++++ Texte source ++++

Les AOP IC6 et IC7 produisent chacun un gain de 10. Ces facteurs d’amplification de 1, 10 et 100 sont commandés par le combinateur en positions ‘’100%, 10% et 1%’’ et activés par les relais K3 et K4. L’AOP IC8 fixe le niveau de mesure à 100%. En effet, l’amplitude du signal du générateur (et du test) peut varier, elle est idéalement comprise entre 0,5 Vac et 2 Vac. De plus la cellule de retard / avance induit également une altération de l’amplitude. Cette amplitude influe directement sur le niveau du signal ‘’différence’’. En présence d’un seul signal, l’affichage indiquera le niveau nominal de comparaison. Le relais K2 activé par le combinateur en position ‘’Cal’’ coupe le signal de test. Seul le signal du générateur est alors présent et le réglage ‘’Cal’’ est assuré par P3 qui fait varier le gain de IC8 de 0 à +20 dB (10x).
Le circuit intégré IC9 est un convertisseur RMS de type AD736. Cet intégré restitue une tension de 1 Vdc en sortie pour une excitation de 1 Vac RMS en entrée en broche 2.

++++ Données brutes ++++

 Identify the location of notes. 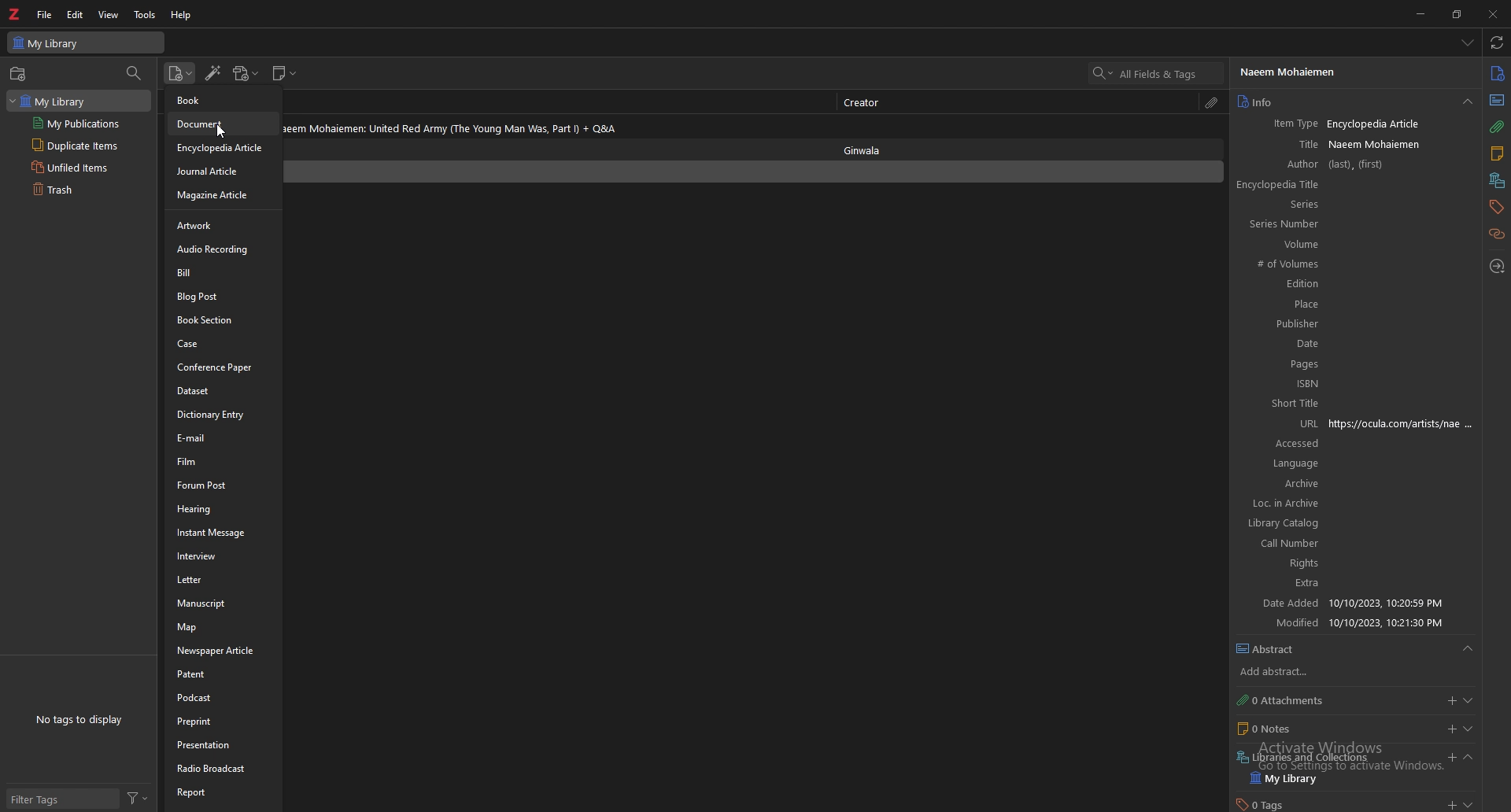
(1497, 154).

++++

▶ _Consignes_:
1. D'après le texte sur le circuit de mesure, quel relais coupe le signal de test lorsque le combinateur est en position « Cal » ?
2. Poursuivez le texte sur le circuit de mesure à partir de sa dernière phrase.

▶ _Corrigé_:
1. Le relais K2.

2.
Le réglage de P5 se fera, le potentiomètre ‘’Cal’’ au minimum, en injectant 2 Vac / 1 KHz dans l’entrée ‘’Gen’’. P5 est ajusté pour indiquer 100 sur l’afficheur numérique.
Le combinateur commute également les deux points décimaux DP1 et DP2.
Le modèle choisi est une EMV1125 de la série des afficheurs numériques de Lascar.
A la sortie de l’AOP IC8, nous retrouvons le signal résiduel à un niveau mesurable.
La sortie ‘’Out’’ permet de monitorer le signal résiduel par un voltmètre AC externe ou un oscilloscope. La visualisation sur un oscilloscope permet d’affiner encore le réglage des paramètres d’amplitude et de phase, et nous donne une bonne indication des harmoniques présentes dans le signal testé. La figure 6 nous montre une visualisation type. La courbe du haut est celle du générateur, celle du bas la distorsion sur la gamme 1% prise à la sortie ‘’Out’’. On notera la présence de l’harmonique 2.
Comme il y a deux inconnues : l’amplitude et la phase, les deux réglages de zéros sont interactifs. Pour la grande majorité des mesures, la gamme 10%, qui permet la lecture à 0,1%, est la plus aisée. La gamme 1% marque un ‘’zéro’’ plus pointu et peut demander plus de doigté.
Le circuit d’alimentation est de facture classique et se passe de commentaires. Il met en œuvre les régulateurs 7812 et 7912. Les deux tensions de + 4,7 Vdc et – 4,7 Vdc alimentent l’afficheur numérique en symétrique.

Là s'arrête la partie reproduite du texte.